▶ [Assigned task]: Continue the article below about Ahmed Ressam's arrest and the debate over Canada's border and refugee policies, starting after its final sentence.

This episode follows the arrest Dec.14 of Ahmed Ressam in Port Angeles, Wash., as he arrived on a ferry from Victoria, British Columbia, in a car laden with nitroglycerin and other bombmaking elements.

The Algerian-born Mr. Ressam was issued a Canadian passport under an assumed name on the basis of a fraudulently obtained church certificate of birth and baptism. Thus documented as a native of Canada, he was issued his passport with no security check. Otherwise, passport officials might have discovered the dossier that police had been compiling on him.

But ministry officials have stressed they did not consider Ressam a terrorist. Immigration ministry spokeswoman Huguette Shouldice told the Toronto Star that deportation of a rejected refugee claimant like Ressam would not be a priority. "We make sure that people who are considered dangerous or criminals get out first."

Rep. Lamar Smith (R) of Texas, chairman of the House Subcommittee on Immigration, calls the Port Angeles episode "the best wake-up call" that either Canada or the US is going to get about "our porous shared border."

An aide to Mr. Smith, Allen Key, says his boss "has made it clear that he would like to work cooperatively with the Canadians - but so far the response has not been encouraging." Mr. Key declined to name specific steps they would like to see Canada take.

The US Justice Department has signaled that it would like to see Canada demand visas from more of its arriving international visitors. Canada's open-door policy makes it all too easy for troublemakers to fly into Toronto, for instance, and drive to Buffalo, about two hours away.

But American Intelligence and security analysts who have worked closely with Canadian authorities have high praise for them. Stanley Bedlington, a former senior analyst at the CIA counterterrorism center, calls the haven charge "an unfair statement," although he adds, "It's the law [governing refugee claims] that needs tightening. But we got maximum cooperation from Canadian authorities...."

▶ [Data block]:
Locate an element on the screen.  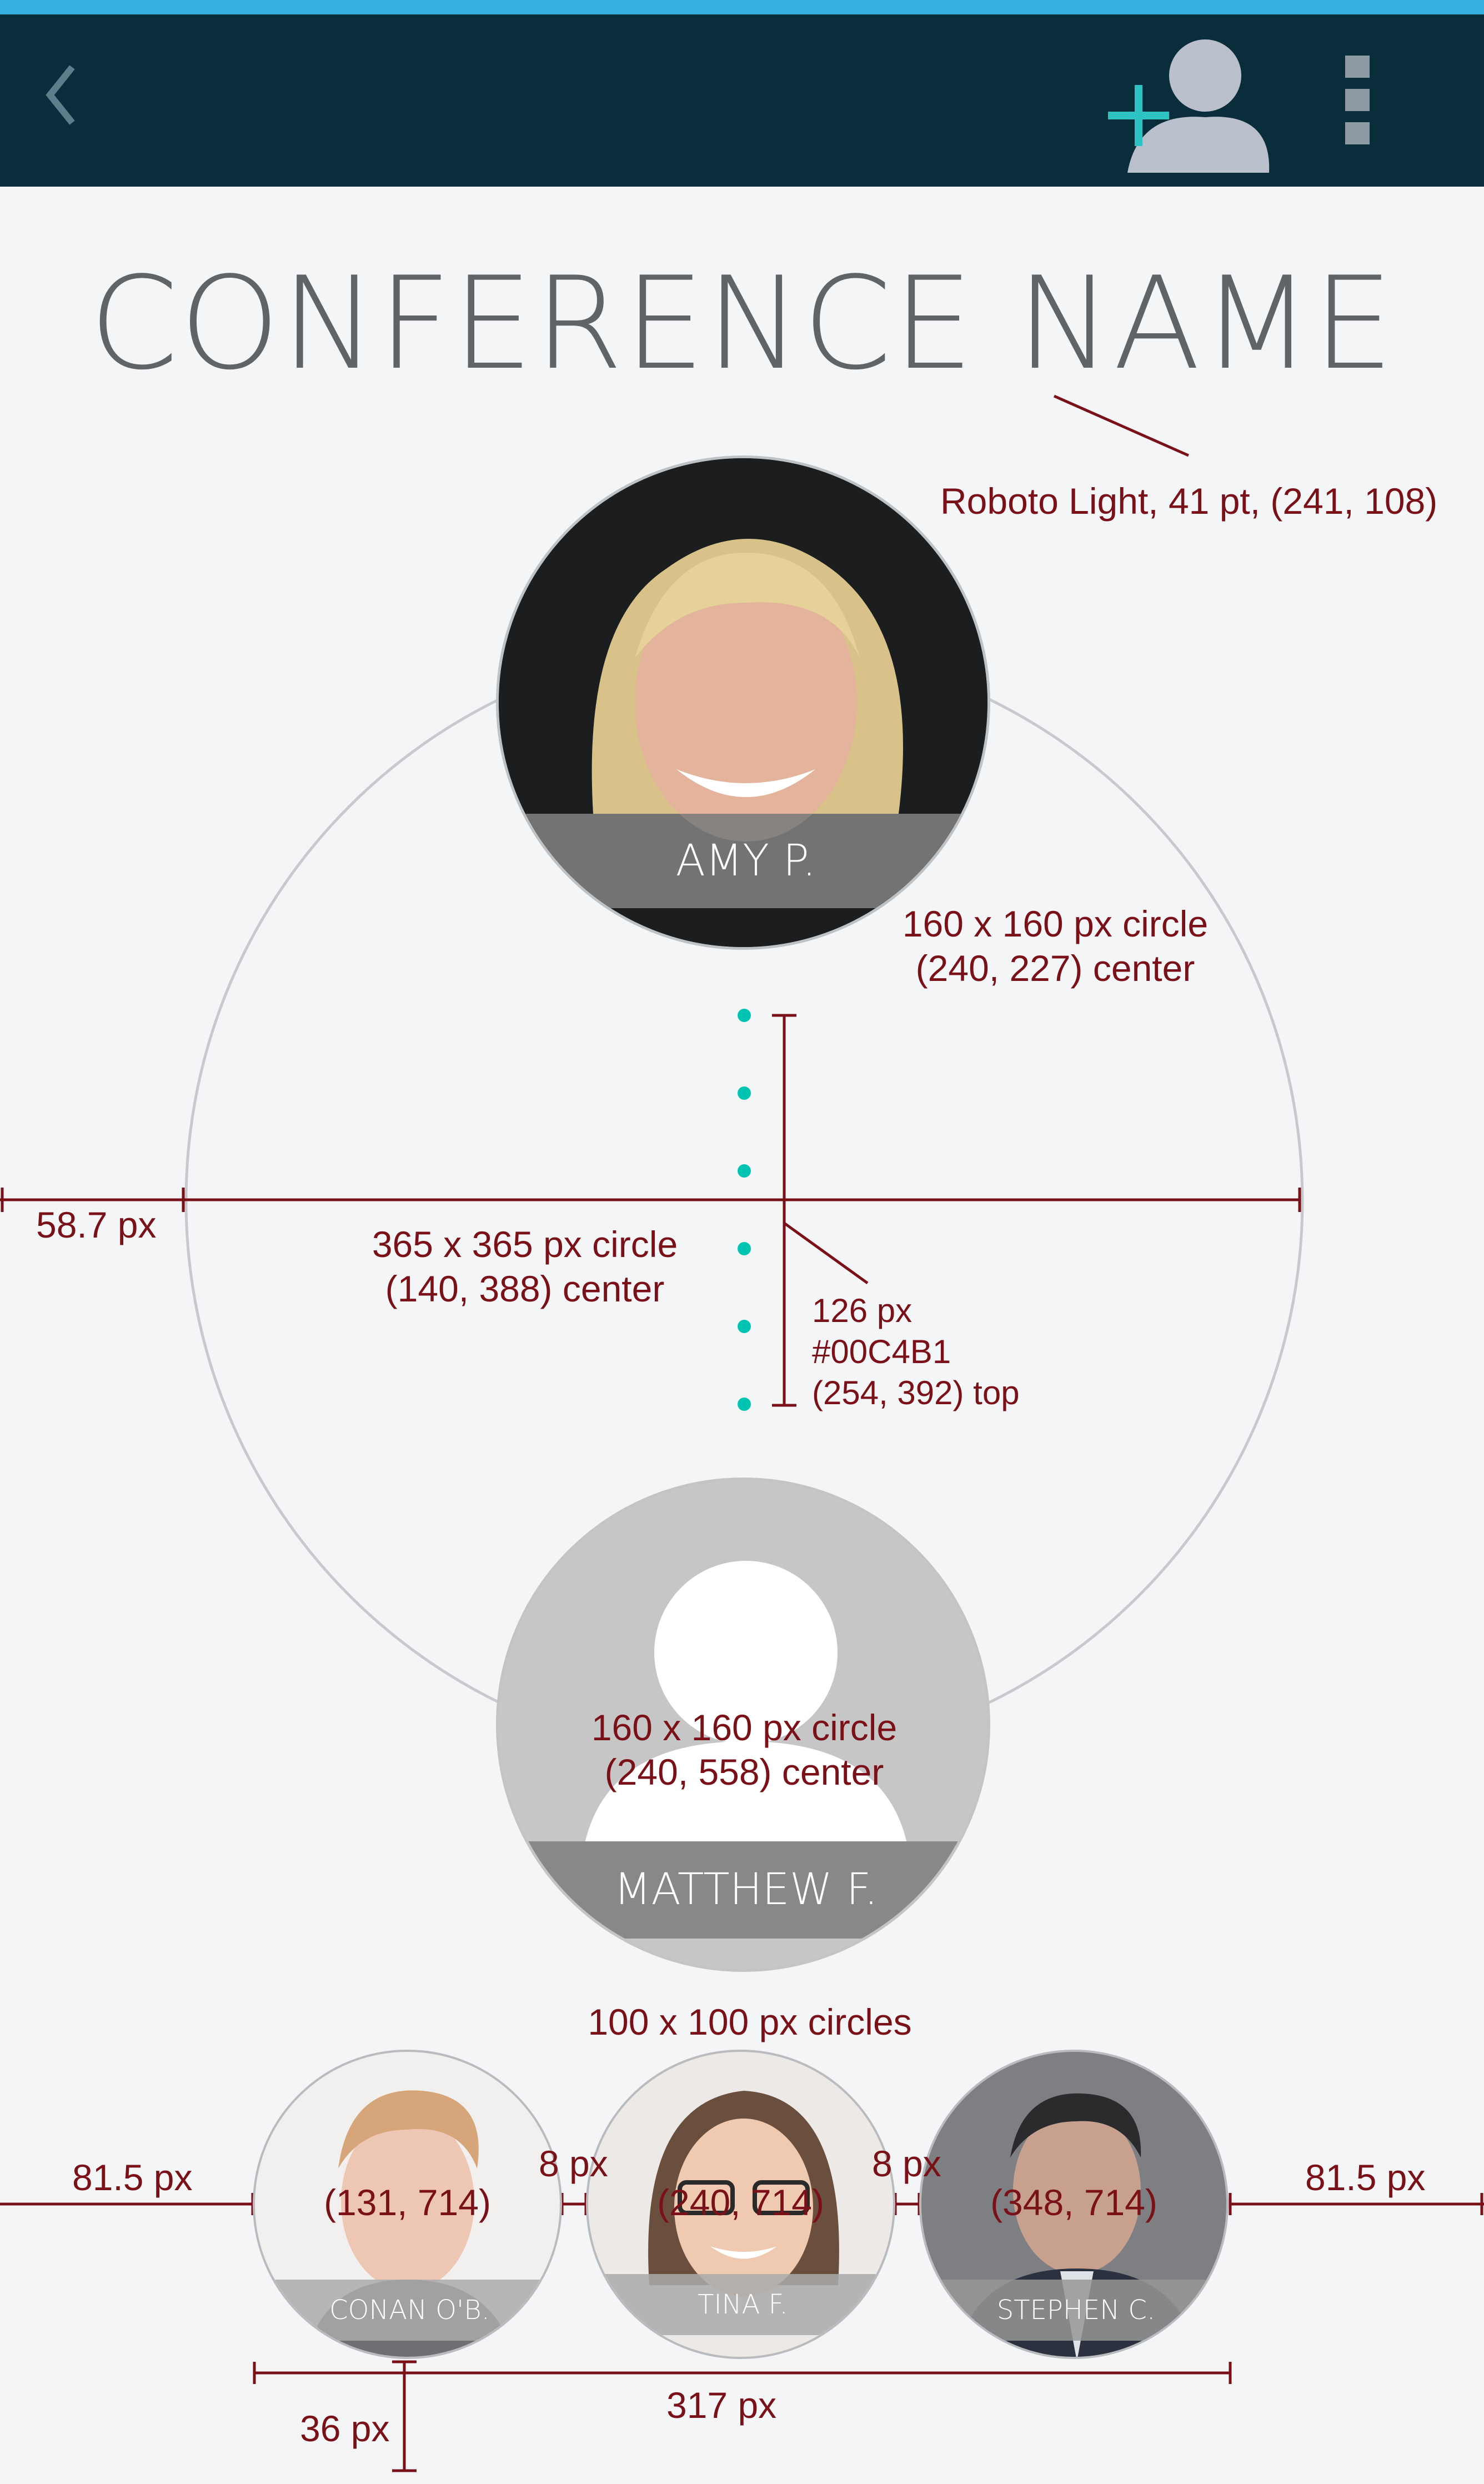
annotation-line: (254, 392) top is located at coordinates (916, 1392).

▶ [Task output]:
Harvey Kushner, head of the criminal-justice program at Long Island University in New York, has similar praise for US-Canadian cooperation: "It's an ordinarily productive relationship."

He notes that Canada "has had this reputation" of being soft on terrorism "over a few years ... but I wouldn't say we're at the stage that we need an electric fence" along the border. "You've got to deal with the immediate threats but not take draconian measures - that contributes to fear."

An official in Washington, who requested anonymity, says, "The problem isn't the Mounties. It's policy."

The government in Ottawa, he says, has failed to take strong measures, despite the public warnings of its own Canadian Security Intelligence Service.

In a report issued last summer, CSIS noted, "With perhaps the singular exception of the United States, there are more international terrorist organizations active here than any other country of the world." As of mid-1998, the Service's Counter-Terrorism Branch was investigating over 50 organizational targets and about 350 individual targets.

However closely security forces of the two countries cooperate, though, the US war against terrorism is not Canada's. Each country has a very different sense of its potential as a target for terrorism.

"We don't have the same sense as being on the forward edge of freedom," says Canadian historian Desmond Morton.

As a 1998 CSIS report noted delicately, "Canadians traveling or working abroad risk being mistaken for nationals of countries actively targeted by terrorist groups."

In other words, the greatest risk Canadians face from international terrorism is that they might be taken for Americans.

Conversely, Americans have sometimes protected themselves by "passing" as Canadian - as in the case of the six American diplomats harbored in the Canadian Embassy in Tehran during the 1979-1981 hostage crisis there.

Professor Morton puts the current controversy into context: "For 130 years, Canadians have known that preserving their national sovereignty meant making sure their big brother to the south feels secure."

"This isn't a police state up here," Morton says from McGill University in Montreal. "We have what we think we need to protect ourselves." But, he suggests, when Washington articulates its displeasure, Ottawa has to respond.